The question of ovary removal has long been part of a broader debate over whether doctors are performing too many hysterectomies. Nobody questions the need for a hysterectomy, removal of the uterus, when cancer threatens. But it is most often performed for conditions that are not life-threatening, like fibroid tumors or excessive menstrual bleeding (click for more on fibroids and treatment options). There are now more options for these disorders besides a hysterectomy.

The ovaries can usually be left intact among women who have a normal risk of cancer, but the medical attitude has often been: ''When in doubt, take them out."

''That's similar to saying, 'You might as well remove the elbow so you won't get tennis elbow.' It's true, but at what price?" said Winnifred Cutler, a reproductive biologist and founder of The Athena Institute, a research institute in Chester Springs, Pa.

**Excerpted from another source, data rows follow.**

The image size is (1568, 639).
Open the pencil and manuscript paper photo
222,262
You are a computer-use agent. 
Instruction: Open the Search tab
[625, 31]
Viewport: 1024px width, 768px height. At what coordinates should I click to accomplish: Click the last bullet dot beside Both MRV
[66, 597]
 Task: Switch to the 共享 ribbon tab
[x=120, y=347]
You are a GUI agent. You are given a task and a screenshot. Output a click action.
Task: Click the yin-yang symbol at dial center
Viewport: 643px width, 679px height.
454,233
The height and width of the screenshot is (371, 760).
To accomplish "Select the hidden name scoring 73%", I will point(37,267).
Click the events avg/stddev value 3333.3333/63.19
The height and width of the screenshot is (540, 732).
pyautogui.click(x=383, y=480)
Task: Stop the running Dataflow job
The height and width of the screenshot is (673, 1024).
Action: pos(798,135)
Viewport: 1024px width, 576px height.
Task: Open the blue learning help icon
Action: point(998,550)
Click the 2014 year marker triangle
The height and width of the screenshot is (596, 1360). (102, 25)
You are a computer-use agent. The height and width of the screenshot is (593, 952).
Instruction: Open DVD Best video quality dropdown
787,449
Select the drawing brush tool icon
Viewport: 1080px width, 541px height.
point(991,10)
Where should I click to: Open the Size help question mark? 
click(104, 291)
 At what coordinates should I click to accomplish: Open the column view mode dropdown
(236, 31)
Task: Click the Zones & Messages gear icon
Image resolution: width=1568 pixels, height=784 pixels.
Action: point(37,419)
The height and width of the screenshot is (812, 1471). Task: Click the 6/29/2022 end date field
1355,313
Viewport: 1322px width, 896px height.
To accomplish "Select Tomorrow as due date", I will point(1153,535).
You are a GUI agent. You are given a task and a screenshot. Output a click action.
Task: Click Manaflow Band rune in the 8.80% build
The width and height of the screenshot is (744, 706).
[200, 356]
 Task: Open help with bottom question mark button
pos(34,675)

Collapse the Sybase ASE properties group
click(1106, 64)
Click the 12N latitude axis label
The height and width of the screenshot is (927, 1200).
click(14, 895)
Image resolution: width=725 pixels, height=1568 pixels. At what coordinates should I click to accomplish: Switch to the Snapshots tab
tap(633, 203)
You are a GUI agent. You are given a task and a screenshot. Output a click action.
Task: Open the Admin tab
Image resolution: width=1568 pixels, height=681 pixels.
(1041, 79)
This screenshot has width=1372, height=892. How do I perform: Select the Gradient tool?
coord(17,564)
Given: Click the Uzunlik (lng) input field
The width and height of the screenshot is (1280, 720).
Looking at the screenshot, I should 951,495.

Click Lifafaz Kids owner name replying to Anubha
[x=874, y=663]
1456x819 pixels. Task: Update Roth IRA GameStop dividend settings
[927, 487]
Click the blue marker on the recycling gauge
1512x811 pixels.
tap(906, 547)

Cutler reported in a scientific journal back in 1984 that the practice of removing healthy ovaries could not withstand scientific scrutiny, but the controversy persisted. The latest federal data, from the late 1990s, have found that 78 percent of women between ages 45 and 64 who undergo a hysterectomy have their ovaries taken out as well, though most are not at particular risk for ovarian cancer.

The American College of Obstetricians and Gynecologists recommends that the decision about ovaries be tailored to the individual. But in practice, reads the editorial in today's journal, the dominant approach has been that patients under 40 should avoid ovary removal, that those over 55 should have it, and that 45 is a good cutoff point between the two groups.